Moving beyond traditional metrics to gain deeper insights into support quality and customer experience.

How do you capture the quality of a support interaction?

It’s a nuanced question. A short chat can still feel draining, while a longer, step-by-step exchange might actually reduce customers’ effort if it effectively guides them or teaches something new.

At Markprompt, we’re tackling this problem in multiple ways. One of them is using a Customer Effort Score (CES), powered by LLMs.

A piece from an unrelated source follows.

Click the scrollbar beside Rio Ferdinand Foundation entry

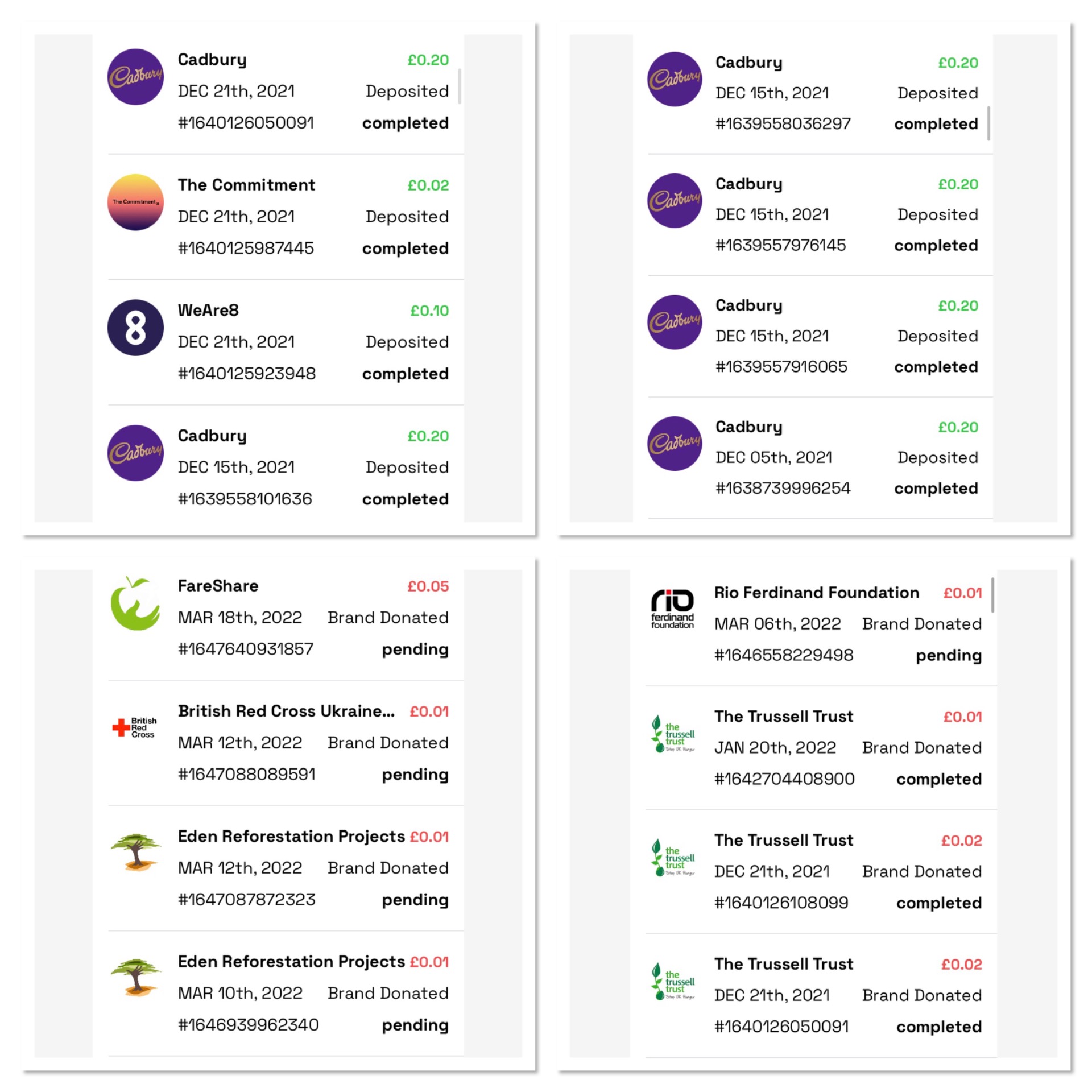point(992,595)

Pre-LLM, traditional measurements either demanded manual review or relied on crude metric combinations. This has some obvious pitfalls:

  • Fragmented analysis: Counting messages or flagging sentiment often misses the full story.
  • Rigid models: Fixed scoring rubrics don’t adapt well to evolving behaviors and don’t account for cross-correlations.
  • Lack of “Why?”: Traditional scores rarely tell why an interaction feels easy or difficult, especially when qualitative factors are linked.

In contrast, using LLMs offers a much richer and detailed perspective:

  • Contextual understanding: Our LLMs read entire transcripts, evaluating multiple aspects—tone, complexity of the problem, time to the “aha” moment, and so on.
  • Adaptive: The scoring logic can be tailored to the specific factors that matter to you, while omitting others.
  • Explanatory feedback: Instead of a single score, our LLMs also explain why they gave a particular assessment, highlighting, for instance, the main friction points that led to a high effort score. When tracked at scale, these insights become a clear roadmap for product improvements.

In short, that’s how we as humans would look at it—if we only had the resources!